Marianne Obscur a dit…

Intéressant et émouvant, je partage :)

Louis-Paul a dit…

Merci Patrick pour l’histoire de cette chanson aux multiples versions.

Sur le blogue de Noëlle, j’en avais découvert une « qui déménage » :
Bella Ciao - Modena City Ramblers
http://nono.hautetfort.com/archive/2009/06/05/bella-ciao.html

Unknown a dit…

Je connaissais cette version, Louis-Paul. Effectivement, elle déménage... un peu trop à mon goût :-)

Anonyme a dit…

Pour qu'un post soit totalement lu autant l'introduire par de belles photos.Donc bravo Patrick pour tes deux derniers.
Maintenant est-il mal venu de rappeler que Ségolèle en 2007 avait choisi cette chanson pour sa campagne?Indépendamment de cela, je me régale à chanter cette chanson (seulement le matin en prenant mon bain,heureusement pour vous) tellement elle est forte et met en valeur l'accento tonico italiano.
Alexandre

COTTALORDA henri a dit…

Patrick ton billet sur " Bella ciao" m'a profondément touché. En effet mon deuxième prénom est Sirio, c'était le prénom de mon Parrain: FABBRI Sirio.
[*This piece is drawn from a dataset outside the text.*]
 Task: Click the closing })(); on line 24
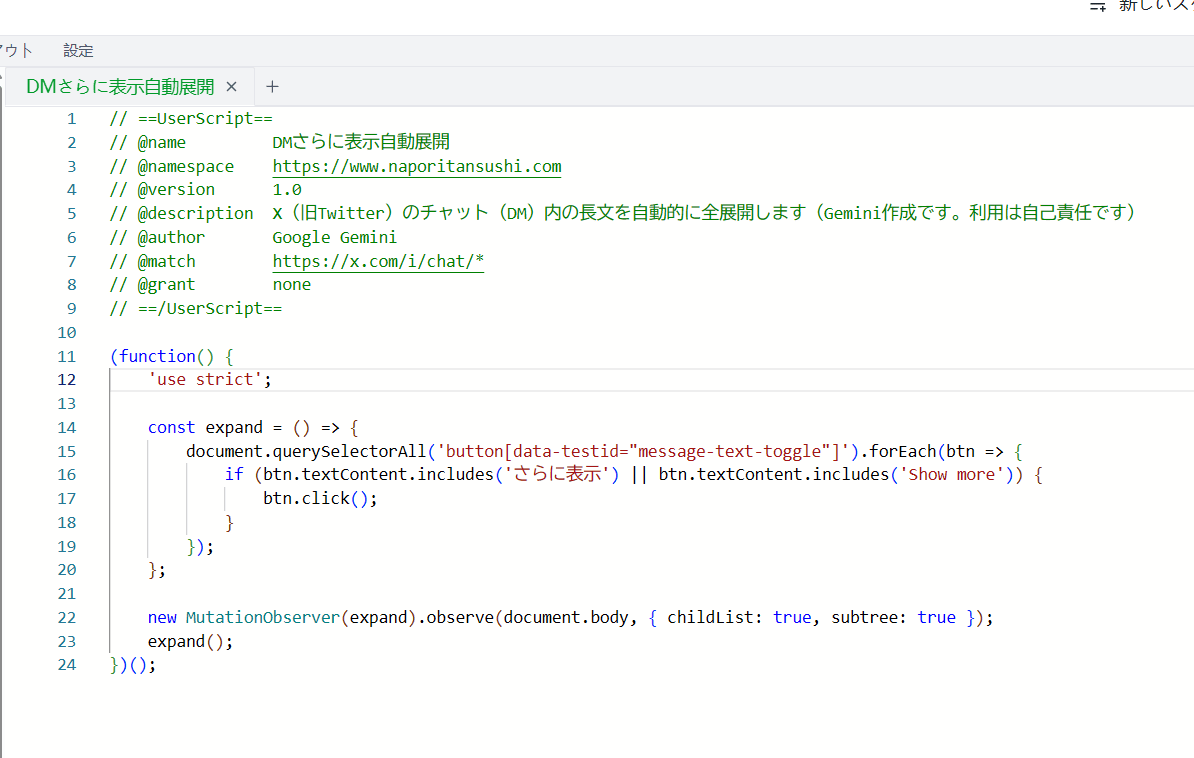(132, 664)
Après mon baptême à NICE, il a rejoint la Résistance dans la Région de BOLOGNE ( ITALIE), son pays d'origine ainsi que celui de ma Mère qu'ils avaient quitté à cause du fascisme, pour continuer le combat. Après un accrochage avec les allemands, il fut blessé et capturé avec son amie et deux autres camarades. Les nazis le fusillèrent le 18 juillet 1944 sur la place du petit village de BRASIMONTE. Il lui manquait douze jours pour avoir vingt ans. Son nom et sa photo figurent sur le mur " ai Caduti" à BOLOGNE devant la Fontaine d'il Giganti. Inutile de te dire qu'il a donné du sens à ma vie et pour moi le Partisan de Bella ciao c'est LUI.
COTTALORDA Henri.

Anonyme a dit…

Il y aura toujours des révoltes... les appréhender avec un rythme aussi gai, et un accent joyeux, rend le combat moins difficile... La magie du rythme !
Belle photo.
J'ai appris.

Anonyme a dit…

Un air, des paroles Italiennes qui font partie, depuis logtemps de mon "carburant quotidien".

Merci Patrick pour cet historique qui a bien complêté les quelques infos que j'avais sur l'origine de cette chanson

J'avais un Cd avec une version très ancienne que je passais invariablement au moment du café quand nous recevions des amis mais Mireille avait du mal a supporter cette version (il est vrai pas très tonique) et je pense qu'elle a fait le nécessaire pour faire disparaître le CD.